Input records:

※

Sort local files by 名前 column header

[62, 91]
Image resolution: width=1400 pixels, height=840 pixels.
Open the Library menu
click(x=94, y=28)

※

Task requirements: Could you rewrite the lines above as a Markdown table with a column Number for the row number and a column Line for each line, leaving out any blank lines?

Result of this exercise:
| Number | Line |
|---|---|
| 1 | Sort local files by 名前 column header |
| 2 | [62, 91] |
| 3 | Image resolution: width=1400 pixels, height=840 pixels. |
| 4 | Open the Library menu |
| 5 | click(x=94, y=28) |